CHANDER FACILITY 2015
Shallow aquifer mapping for Groundwater Assessment part of EIS for Chandler salt mine and deep underground waste storage. Seismoelectric survey results consistent with borelog and seismic data. Geo9’s full report viewable at Page 216
An aquifer mapping survey was undertaken by the proponent in September 2015 and the results analysed by Geo9 Pty Ltd. The dataset was used to indicatively model relative hydraulic conductivity using seismoelectric tomography. The survey was undertaken within the proposed Mine Infrastructure Area and covered a 500 metre by 500 metre footprint to a maximum depth of about 390 metres below ground level (around 400 metre above the Chandler deposit). Based on calibration with bore log data, the model results indicate there are three main aquifer zones within the saturated thickness of the sandstone aquifer, predominately between 140 and 350 metres below ground level, with minor small perched groundwater systems existing above the regional water tab le (inferred to be approximately 90 metres below ground level). The main aquifer occurrences appear to be located in discrete horizontal zones of relatively high hydraulic conductivity which occur at varying depths throughout the Lower Langra Formation.

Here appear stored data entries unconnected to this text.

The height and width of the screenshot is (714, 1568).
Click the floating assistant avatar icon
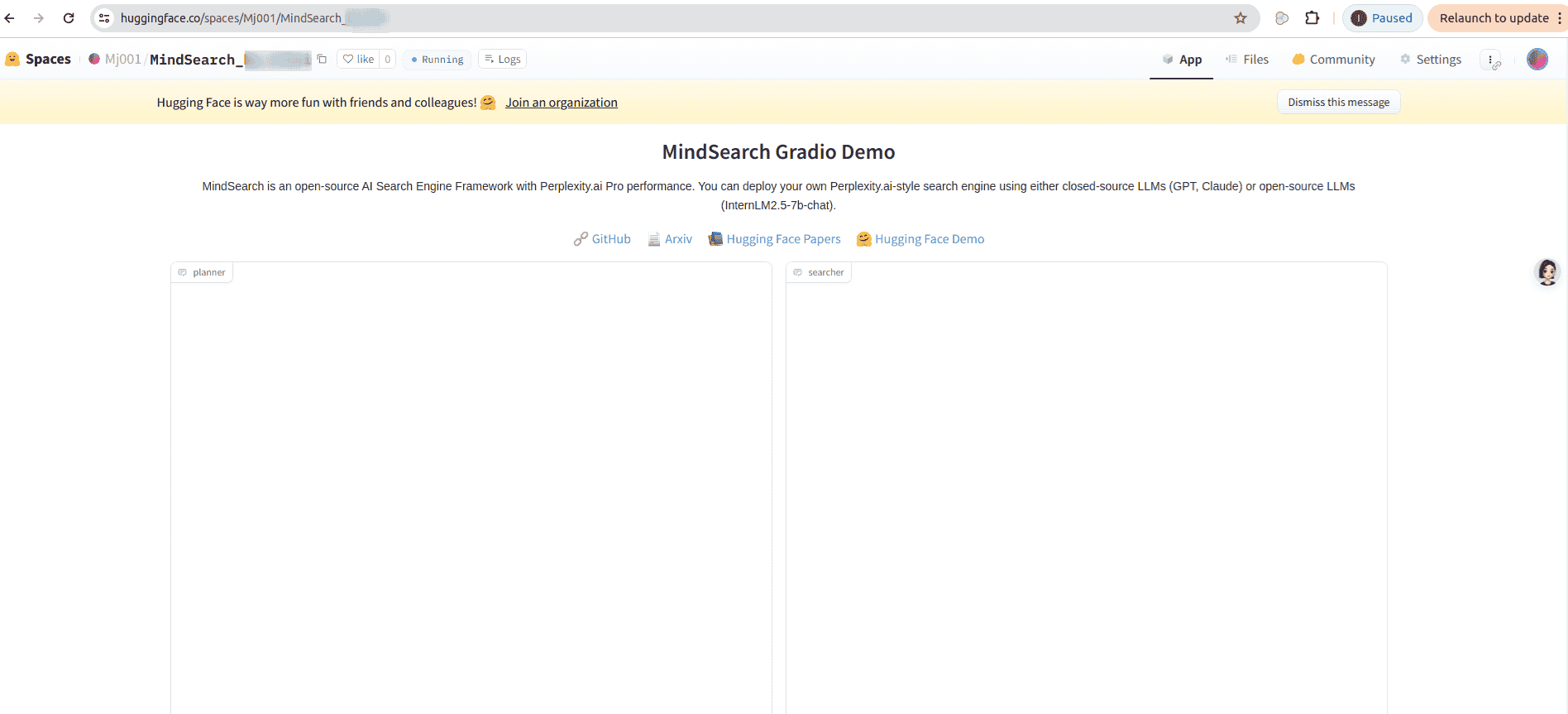pos(1546,272)
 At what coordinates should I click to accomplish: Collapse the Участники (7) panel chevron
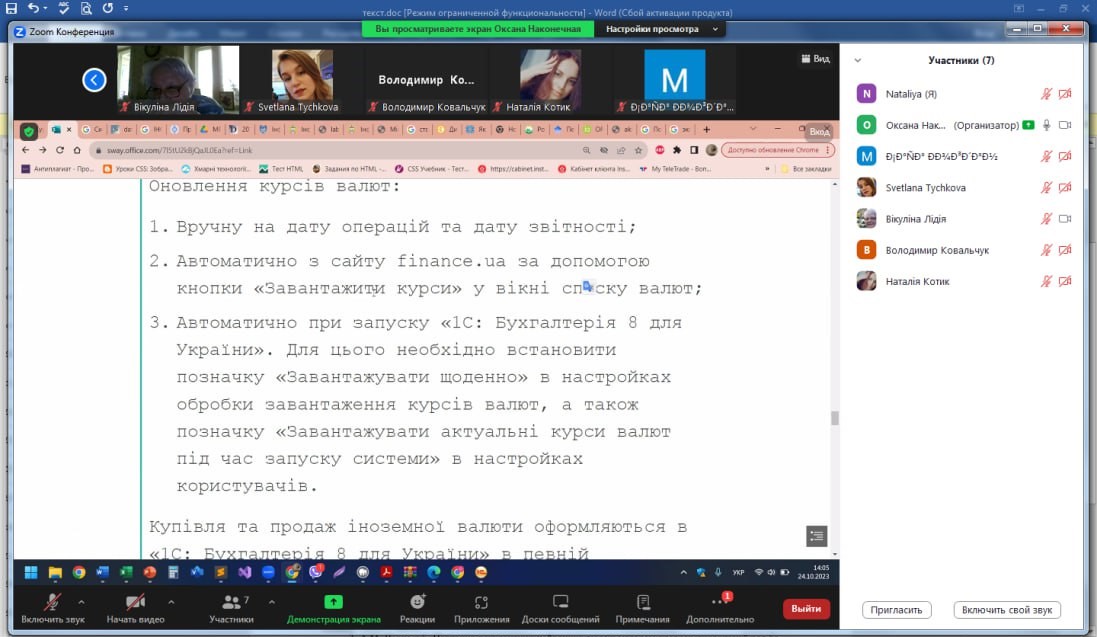(857, 61)
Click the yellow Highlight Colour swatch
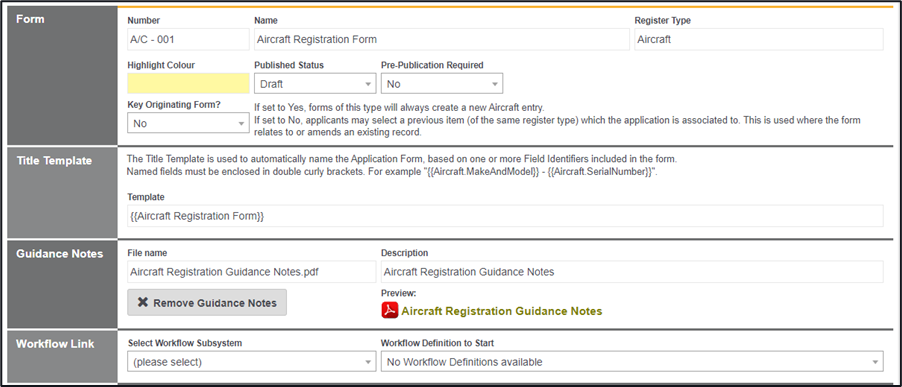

The predicted zones of elevated hydraulic conductivity, which is a potential indicator of water within a geological unit, are depicted by the ‘spikes’ shown in Figure 1. The results of the shallow aquifer geophysical mapping correlate with bore log data. The groundwater flow potential of the Horseshoe Bend Shale Formation, Langra Formation and JayCreek Formation groundwater systems are likely to be dominated by secondary porosity as a result of the consolidated and deformed nature of the local geology (EMM 2016).
Based on the model data, Geo9 inferred that groundwater recharge does not appear to be strongly driven by local infiltration, with the majority of recharge most likely occurring remote to the site. The low hydraulic conductivity observed in shallower zones (less than 140 metres below ground level) and the depth of the piezometric surface (at about 90 metres below ground level) was interpreted to indicate that the near surface is relatively dry with little surface recharge to groundwater locally. Geo9 concluded that, given the local arid climate and lack of apparent surface recharge, groundwater in the local system is likely to be ancient.